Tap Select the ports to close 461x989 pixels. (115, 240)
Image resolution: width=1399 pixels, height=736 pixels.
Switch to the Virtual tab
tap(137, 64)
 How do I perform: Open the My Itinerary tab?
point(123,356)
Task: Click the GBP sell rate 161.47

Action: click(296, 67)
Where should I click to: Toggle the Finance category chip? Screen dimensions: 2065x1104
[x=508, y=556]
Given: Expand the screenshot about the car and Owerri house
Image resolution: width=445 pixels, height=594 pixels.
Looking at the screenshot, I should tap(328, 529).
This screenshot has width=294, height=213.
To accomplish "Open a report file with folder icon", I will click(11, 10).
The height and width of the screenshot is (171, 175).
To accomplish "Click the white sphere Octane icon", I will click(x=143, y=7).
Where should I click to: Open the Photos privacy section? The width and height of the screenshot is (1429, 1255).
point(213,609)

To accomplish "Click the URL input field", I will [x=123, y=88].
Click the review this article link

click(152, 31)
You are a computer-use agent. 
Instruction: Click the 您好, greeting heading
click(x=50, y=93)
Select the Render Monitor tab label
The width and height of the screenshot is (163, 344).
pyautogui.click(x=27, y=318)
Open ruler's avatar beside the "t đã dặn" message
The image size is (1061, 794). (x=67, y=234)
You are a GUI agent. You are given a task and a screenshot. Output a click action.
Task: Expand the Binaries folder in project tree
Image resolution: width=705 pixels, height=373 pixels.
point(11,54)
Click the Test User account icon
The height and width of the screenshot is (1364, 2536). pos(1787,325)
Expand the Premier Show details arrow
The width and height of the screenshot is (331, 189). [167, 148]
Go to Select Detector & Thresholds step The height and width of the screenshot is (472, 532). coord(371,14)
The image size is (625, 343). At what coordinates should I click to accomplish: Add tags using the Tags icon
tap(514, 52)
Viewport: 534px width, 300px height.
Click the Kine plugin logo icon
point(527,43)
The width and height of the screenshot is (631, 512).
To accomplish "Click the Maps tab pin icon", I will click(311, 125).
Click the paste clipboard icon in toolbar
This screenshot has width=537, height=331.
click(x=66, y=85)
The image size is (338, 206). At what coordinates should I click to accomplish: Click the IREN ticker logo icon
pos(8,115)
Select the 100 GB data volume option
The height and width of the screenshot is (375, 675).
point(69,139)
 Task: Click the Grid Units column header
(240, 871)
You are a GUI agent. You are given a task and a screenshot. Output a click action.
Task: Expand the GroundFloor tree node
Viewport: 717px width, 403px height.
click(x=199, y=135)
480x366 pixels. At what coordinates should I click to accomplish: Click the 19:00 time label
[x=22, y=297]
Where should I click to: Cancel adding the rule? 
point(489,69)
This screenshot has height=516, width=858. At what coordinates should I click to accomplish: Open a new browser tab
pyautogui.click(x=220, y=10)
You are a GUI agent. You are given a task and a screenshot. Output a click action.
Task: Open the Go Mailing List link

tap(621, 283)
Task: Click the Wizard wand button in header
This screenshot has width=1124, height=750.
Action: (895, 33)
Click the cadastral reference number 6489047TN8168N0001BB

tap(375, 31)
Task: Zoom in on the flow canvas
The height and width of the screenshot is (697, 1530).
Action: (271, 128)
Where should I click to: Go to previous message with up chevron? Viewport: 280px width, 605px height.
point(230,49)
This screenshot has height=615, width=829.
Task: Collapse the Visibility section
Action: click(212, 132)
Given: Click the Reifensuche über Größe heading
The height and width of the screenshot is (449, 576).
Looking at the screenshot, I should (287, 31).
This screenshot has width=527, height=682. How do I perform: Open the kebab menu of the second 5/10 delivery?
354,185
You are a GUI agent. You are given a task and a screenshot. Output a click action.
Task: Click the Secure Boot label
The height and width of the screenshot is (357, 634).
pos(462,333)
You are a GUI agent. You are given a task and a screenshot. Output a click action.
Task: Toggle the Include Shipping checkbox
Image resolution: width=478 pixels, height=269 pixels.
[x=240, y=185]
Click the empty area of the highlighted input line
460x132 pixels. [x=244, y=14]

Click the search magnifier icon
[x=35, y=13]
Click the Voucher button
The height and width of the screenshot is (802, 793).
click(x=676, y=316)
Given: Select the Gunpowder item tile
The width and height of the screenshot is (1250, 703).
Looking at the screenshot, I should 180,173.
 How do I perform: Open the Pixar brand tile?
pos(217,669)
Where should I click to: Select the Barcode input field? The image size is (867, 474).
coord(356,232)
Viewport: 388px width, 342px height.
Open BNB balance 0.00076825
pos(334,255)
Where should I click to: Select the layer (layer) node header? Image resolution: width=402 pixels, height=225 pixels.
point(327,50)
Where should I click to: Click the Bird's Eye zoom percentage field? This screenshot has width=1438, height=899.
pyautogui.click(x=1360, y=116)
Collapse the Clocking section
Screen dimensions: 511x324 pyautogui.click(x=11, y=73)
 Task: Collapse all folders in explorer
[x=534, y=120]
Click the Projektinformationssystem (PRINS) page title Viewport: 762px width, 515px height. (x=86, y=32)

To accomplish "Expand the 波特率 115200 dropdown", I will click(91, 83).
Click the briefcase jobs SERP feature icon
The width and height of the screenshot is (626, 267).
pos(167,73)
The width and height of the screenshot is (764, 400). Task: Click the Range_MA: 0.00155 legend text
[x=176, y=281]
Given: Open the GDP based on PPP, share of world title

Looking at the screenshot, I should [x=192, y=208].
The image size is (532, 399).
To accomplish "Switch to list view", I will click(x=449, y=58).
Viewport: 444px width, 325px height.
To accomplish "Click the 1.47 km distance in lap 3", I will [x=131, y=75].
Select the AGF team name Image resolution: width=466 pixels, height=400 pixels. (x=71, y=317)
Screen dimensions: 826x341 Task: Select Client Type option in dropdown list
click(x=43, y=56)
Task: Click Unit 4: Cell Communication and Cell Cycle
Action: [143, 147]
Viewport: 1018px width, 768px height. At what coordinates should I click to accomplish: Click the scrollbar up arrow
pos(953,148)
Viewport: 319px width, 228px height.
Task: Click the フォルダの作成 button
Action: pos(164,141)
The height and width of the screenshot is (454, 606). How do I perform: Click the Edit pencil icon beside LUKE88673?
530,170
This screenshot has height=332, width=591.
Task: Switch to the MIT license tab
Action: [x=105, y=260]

:::::

▶ _Exercise_
All the lines above need to be retyped exactly, with nothing left out.

▶ _Written reply_
Tap Select the ports to close 461x989 pixels. (115, 240)
Image resolution: width=1399 pixels, height=736 pixels.
Switch to the Virtual tab
tap(137, 64)
 How do I perform: Open the My Itinerary tab?
point(123,356)
Task: Click the GBP sell rate 161.47

Action: click(296, 67)
Where should I click to: Toggle the Finance category chip? Screen dimensions: 2065x1104
[x=508, y=556]
Given: Expand the screenshot about the car and Owerri house
Image resolution: width=445 pixels, height=594 pixels.
Looking at the screenshot, I should tap(328, 529).
This screenshot has width=294, height=213.
To accomplish "Open a report file with folder icon", I will click(11, 10).
The height and width of the screenshot is (171, 175).
To accomplish "Click the white sphere Octane icon", I will click(x=143, y=7).
Where should I click to: Open the Photos privacy section? The width and height of the screenshot is (1429, 1255).
point(213,609)

To accomplish "Click the URL input field", I will [x=123, y=88].
Click the review this article link

click(152, 31)
You are a computer-use agent. 
Instruction: Click the 您好, greeting heading
click(x=50, y=93)
Select the Render Monitor tab label
The width and height of the screenshot is (163, 344).
pyautogui.click(x=27, y=318)
Open ruler's avatar beside the "t đã dặn" message
The image size is (1061, 794). (x=67, y=234)
You are a GUI agent. You are given a task and a screenshot. Output a click action.
Task: Expand the Binaries folder in project tree
Image resolution: width=705 pixels, height=373 pixels.
point(11,54)
Click the Test User account icon
The height and width of the screenshot is (1364, 2536). pos(1787,325)
Expand the Premier Show details arrow
The width and height of the screenshot is (331, 189). [167, 148]
Go to Select Detector & Thresholds step The height and width of the screenshot is (472, 532). coord(371,14)
The image size is (625, 343). At what coordinates should I click to accomplish: Add tags using the Tags icon
tap(514, 52)
Viewport: 534px width, 300px height.
Click the Kine plugin logo icon
point(527,43)
The width and height of the screenshot is (631, 512).
To accomplish "Click the Maps tab pin icon", I will click(311, 125).
Click the paste clipboard icon in toolbar
This screenshot has width=537, height=331.
click(x=66, y=85)
The image size is (338, 206). At what coordinates should I click to accomplish: Click the IREN ticker logo icon
pos(8,115)
Select the 100 GB data volume option
The height and width of the screenshot is (375, 675).
point(69,139)
 Task: Click the Grid Units column header
(240, 871)
You are a GUI agent. You are given a task and a screenshot. Output a click action.
Task: Expand the GroundFloor tree node
Viewport: 717px width, 403px height.
click(x=199, y=135)
480x366 pixels. At what coordinates should I click to accomplish: Click the 19:00 time label
[x=22, y=297]
Where should I click to: Cancel adding the rule? 
point(489,69)
This screenshot has height=516, width=858. At what coordinates should I click to accomplish: Open a new browser tab
pyautogui.click(x=220, y=10)
You are a GUI agent. You are given a task and a screenshot. Output a click action.
Task: Open the Go Mailing List link

tap(621, 283)
Task: Click the Wizard wand button in header
This screenshot has width=1124, height=750.
Action: (895, 33)
Click the cadastral reference number 6489047TN8168N0001BB

tap(375, 31)
Task: Zoom in on the flow canvas
The height and width of the screenshot is (697, 1530).
Action: (271, 128)
Where should I click to: Go to previous message with up chevron? Viewport: 280px width, 605px height.
point(230,49)
This screenshot has height=615, width=829.
Task: Collapse the Visibility section
Action: click(212, 132)
Given: Click the Reifensuche über Größe heading
The height and width of the screenshot is (449, 576).
Looking at the screenshot, I should (287, 31).
This screenshot has width=527, height=682. How do I perform: Open the kebab menu of the second 5/10 delivery?
354,185
You are a GUI agent. You are given a task and a screenshot. Output a click action.
Task: Click the Secure Boot label
The height and width of the screenshot is (357, 634).
pos(462,333)
You are a GUI agent. You are given a task and a screenshot. Output a click action.
Task: Toggle the Include Shipping checkbox
Image resolution: width=478 pixels, height=269 pixels.
[x=240, y=185]
Click the empty area of the highlighted input line
460x132 pixels. [x=244, y=14]

Click the search magnifier icon
[x=35, y=13]
Click the Voucher button
The height and width of the screenshot is (802, 793).
click(x=676, y=316)
Given: Select the Gunpowder item tile
The width and height of the screenshot is (1250, 703).
Looking at the screenshot, I should 180,173.
 How do I perform: Open the Pixar brand tile?
pos(217,669)
Where should I click to: Select the Barcode input field? The image size is (867, 474).
coord(356,232)
Viewport: 388px width, 342px height.
Open BNB balance 0.00076825
pos(334,255)
Where should I click to: Select the layer (layer) node header? Image resolution: width=402 pixels, height=225 pixels.
point(327,50)
Where should I click to: Click the Bird's Eye zoom percentage field? This screenshot has width=1438, height=899.
pyautogui.click(x=1360, y=116)
Collapse the Clocking section
Screen dimensions: 511x324 pyautogui.click(x=11, y=73)
 Task: Collapse all folders in explorer
[x=534, y=120]
Click the Projektinformationssystem (PRINS) page title Viewport: 762px width, 515px height. (x=86, y=32)

To accomplish "Expand the 波特率 115200 dropdown", I will click(91, 83).
Click the briefcase jobs SERP feature icon
The width and height of the screenshot is (626, 267).
pos(167,73)
The width and height of the screenshot is (764, 400). Task: Click the Range_MA: 0.00155 legend text
[x=176, y=281]
Given: Open the GDP based on PPP, share of world title

Looking at the screenshot, I should [x=192, y=208].
The image size is (532, 399).
To accomplish "Switch to list view", I will click(x=449, y=58).
Viewport: 444px width, 325px height.
To accomplish "Click the 1.47 km distance in lap 3", I will [x=131, y=75].
Select the AGF team name Image resolution: width=466 pixels, height=400 pixels. (x=71, y=317)
Screen dimensions: 826x341 Task: Select Client Type option in dropdown list
click(x=43, y=56)
Task: Click Unit 4: Cell Communication and Cell Cycle
Action: [143, 147]
Viewport: 1018px width, 768px height. At what coordinates should I click to accomplish: Click the scrollbar up arrow
pos(953,148)
Viewport: 319px width, 228px height.
Task: Click the フォルダの作成 button
Action: pos(164,141)
The height and width of the screenshot is (454, 606). How do I perform: Click the Edit pencil icon beside LUKE88673?
530,170
This screenshot has height=332, width=591.
Task: Switch to the MIT license tab
Action: [x=105, y=260]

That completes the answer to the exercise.